= Camp Low =

U.S. Army site in California (1864–1865)

Camp Low, or San Juan Bautista Post, was a military post first established at San Juan Bautista, San Benito County, California in December 1864 by California Volunteers, in response to the attacks of the Mason Henry Gang in the surrounding area, during the American Civil War. The post was named in honor of the Governor of California Frederick F. Low.

In December 1864 Major John C. Cremony, marched three companies of California Volunteers under his command into the town of San Juan Bautista. Two were infantry and one was cavalry. They at first bivouacked on the plaza. But soon they made the National Hotel on the plaza their barracks.

In February 1865, Company B of the Native Cavalry, California Volunteers arrived from San Francisco at Camp Low under Captain Porfirio Jimeno.
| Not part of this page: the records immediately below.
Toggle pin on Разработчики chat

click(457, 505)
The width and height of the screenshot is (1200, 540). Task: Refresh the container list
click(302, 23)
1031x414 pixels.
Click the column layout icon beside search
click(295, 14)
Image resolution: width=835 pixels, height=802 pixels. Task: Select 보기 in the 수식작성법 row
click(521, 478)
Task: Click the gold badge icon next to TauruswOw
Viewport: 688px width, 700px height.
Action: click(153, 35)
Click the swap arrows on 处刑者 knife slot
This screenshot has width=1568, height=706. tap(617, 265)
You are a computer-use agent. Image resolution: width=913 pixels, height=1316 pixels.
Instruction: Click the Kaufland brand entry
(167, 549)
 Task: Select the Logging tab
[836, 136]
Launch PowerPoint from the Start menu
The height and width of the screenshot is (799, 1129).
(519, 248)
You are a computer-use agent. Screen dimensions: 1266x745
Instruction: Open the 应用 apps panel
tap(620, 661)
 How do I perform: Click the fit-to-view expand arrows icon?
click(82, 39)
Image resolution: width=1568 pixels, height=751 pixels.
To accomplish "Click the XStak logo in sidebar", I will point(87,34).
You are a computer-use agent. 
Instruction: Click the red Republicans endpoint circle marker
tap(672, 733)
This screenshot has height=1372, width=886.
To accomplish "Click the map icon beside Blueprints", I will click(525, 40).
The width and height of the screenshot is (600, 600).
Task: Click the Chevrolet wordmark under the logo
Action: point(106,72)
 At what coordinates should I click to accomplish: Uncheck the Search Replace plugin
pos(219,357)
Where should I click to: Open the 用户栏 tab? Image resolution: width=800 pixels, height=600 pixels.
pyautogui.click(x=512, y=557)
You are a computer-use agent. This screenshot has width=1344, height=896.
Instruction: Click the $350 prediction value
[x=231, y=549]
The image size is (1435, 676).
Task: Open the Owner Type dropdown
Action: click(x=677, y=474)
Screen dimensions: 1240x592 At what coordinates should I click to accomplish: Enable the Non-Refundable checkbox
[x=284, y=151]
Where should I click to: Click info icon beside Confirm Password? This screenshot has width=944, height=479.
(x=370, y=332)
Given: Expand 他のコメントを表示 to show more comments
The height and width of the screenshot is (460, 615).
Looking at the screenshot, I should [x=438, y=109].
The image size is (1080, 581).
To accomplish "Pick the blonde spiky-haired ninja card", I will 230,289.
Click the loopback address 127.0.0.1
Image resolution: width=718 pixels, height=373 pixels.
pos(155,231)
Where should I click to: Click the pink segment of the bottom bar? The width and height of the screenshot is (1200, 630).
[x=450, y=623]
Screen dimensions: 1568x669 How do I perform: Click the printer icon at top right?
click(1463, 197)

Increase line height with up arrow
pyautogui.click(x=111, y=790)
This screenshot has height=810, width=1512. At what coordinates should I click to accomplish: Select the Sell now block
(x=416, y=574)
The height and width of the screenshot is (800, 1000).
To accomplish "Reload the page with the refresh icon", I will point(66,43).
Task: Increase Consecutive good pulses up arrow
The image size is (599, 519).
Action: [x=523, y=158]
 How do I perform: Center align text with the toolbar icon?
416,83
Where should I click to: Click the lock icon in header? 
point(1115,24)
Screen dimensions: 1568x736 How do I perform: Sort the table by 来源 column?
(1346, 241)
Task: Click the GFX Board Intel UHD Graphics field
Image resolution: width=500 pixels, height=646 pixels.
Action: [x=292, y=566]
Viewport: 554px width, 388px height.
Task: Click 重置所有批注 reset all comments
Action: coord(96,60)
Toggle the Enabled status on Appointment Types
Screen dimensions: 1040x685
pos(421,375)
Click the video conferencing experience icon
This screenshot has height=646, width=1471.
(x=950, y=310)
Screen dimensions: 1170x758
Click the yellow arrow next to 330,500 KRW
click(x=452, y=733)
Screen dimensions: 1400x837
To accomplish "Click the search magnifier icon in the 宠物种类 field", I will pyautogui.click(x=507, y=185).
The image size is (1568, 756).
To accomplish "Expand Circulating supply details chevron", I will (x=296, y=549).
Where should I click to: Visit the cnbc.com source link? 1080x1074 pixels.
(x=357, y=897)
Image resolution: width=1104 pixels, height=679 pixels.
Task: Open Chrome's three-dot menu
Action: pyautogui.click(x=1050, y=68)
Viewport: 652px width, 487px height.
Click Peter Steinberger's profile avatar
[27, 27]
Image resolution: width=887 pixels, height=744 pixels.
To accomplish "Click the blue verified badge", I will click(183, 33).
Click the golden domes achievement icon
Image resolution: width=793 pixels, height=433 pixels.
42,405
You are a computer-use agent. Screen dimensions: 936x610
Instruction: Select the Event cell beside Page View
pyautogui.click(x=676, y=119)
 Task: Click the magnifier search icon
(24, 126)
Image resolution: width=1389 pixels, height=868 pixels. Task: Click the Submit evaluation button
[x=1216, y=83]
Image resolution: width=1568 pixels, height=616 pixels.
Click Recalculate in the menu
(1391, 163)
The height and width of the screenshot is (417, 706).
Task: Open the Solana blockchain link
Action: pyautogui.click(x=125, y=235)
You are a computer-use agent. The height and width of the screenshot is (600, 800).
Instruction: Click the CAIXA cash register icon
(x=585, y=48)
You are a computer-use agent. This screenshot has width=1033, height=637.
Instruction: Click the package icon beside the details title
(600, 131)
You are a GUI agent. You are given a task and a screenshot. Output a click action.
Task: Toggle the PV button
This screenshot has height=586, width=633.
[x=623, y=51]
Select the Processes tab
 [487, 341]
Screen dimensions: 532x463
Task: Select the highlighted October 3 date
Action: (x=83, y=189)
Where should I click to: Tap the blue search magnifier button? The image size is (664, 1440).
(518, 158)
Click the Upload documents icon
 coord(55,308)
On April 12, 1865, Lieutenant John Lafferty and a detachment of Native Cavalry, encountered the outlaw John Mason far to the southwest of the camp at the head of the Great Panoche Valley. Mason made a desperate attempt to escape despite being wounded in the hip by Lafferty's pistol and losing his horse. Lafferty returned to Camp Low on the 13th, bringing the captured horse and Captain Jimeno sent another detachment immediately to keep up the hunt.

After the Mason Henry Gang was driven out of central California in May 1865, the post was abandoned in June 1865, following the departure of the Native Cavalry to Arizona Territory.